> [Problem details] When you reach the records below, repeat each one exactly as written.

___ Provided entries ___

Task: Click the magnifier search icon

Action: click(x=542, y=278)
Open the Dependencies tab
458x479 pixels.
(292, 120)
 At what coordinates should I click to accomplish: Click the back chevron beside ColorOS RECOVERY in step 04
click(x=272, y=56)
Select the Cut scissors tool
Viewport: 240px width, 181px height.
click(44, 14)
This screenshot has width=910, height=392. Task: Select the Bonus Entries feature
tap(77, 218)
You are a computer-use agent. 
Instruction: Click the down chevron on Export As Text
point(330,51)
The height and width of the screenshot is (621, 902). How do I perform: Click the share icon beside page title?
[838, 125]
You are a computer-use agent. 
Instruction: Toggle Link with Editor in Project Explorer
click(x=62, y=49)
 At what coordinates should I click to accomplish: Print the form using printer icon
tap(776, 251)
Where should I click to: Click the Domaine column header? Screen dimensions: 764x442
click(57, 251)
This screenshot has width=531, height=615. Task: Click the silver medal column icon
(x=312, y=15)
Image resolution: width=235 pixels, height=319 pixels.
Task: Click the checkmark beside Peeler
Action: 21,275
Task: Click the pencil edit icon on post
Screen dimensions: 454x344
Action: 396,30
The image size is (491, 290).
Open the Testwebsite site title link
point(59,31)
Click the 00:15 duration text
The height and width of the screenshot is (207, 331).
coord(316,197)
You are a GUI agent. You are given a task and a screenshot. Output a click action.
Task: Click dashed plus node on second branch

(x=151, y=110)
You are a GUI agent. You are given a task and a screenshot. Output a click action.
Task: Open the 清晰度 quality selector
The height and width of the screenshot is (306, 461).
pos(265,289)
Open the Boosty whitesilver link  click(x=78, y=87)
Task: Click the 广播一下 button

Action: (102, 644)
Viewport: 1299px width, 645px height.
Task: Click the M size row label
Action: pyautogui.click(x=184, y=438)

___

> [Answer to the problem]
Task: Click the magnifier search icon

Action: click(x=542, y=278)
Open the Dependencies tab
458x479 pixels.
(292, 120)
 At what coordinates should I click to accomplish: Click the back chevron beside ColorOS RECOVERY in step 04
click(x=272, y=56)
Select the Cut scissors tool
Viewport: 240px width, 181px height.
click(44, 14)
This screenshot has width=910, height=392. Task: Select the Bonus Entries feature
tap(77, 218)
You are a computer-use agent. 
Instruction: Click the down chevron on Export As Text
point(330,51)
The height and width of the screenshot is (621, 902). How do I perform: Click the share icon beside page title?
[838, 125]
You are a computer-use agent. 
Instruction: Toggle Link with Editor in Project Explorer
click(x=62, y=49)
 At what coordinates should I click to accomplish: Print the form using printer icon
tap(776, 251)
Where should I click to: Click the Domaine column header? Screen dimensions: 764x442
click(57, 251)
This screenshot has width=531, height=615. Task: Click the silver medal column icon
(x=312, y=15)
Image resolution: width=235 pixels, height=319 pixels.
Task: Click the checkmark beside Peeler
Action: 21,275
Task: Click the pencil edit icon on post
Screen dimensions: 454x344
Action: 396,30
The image size is (491, 290).
Open the Testwebsite site title link
point(59,31)
Click the 00:15 duration text
The height and width of the screenshot is (207, 331).
coord(316,197)
You are a GUI agent. You are given a task and a screenshot. Output a click action.
Task: Click dashed plus node on second branch

(x=151, y=110)
You are a GUI agent. You are given a task and a screenshot. Output a click action.
Task: Open the 清晰度 quality selector
The height and width of the screenshot is (306, 461).
pos(265,289)
Open the Boosty whitesilver link  click(x=78, y=87)
Task: Click the 广播一下 button

Action: (102, 644)
Viewport: 1299px width, 645px height.
Task: Click the M size row label
Action: pyautogui.click(x=184, y=438)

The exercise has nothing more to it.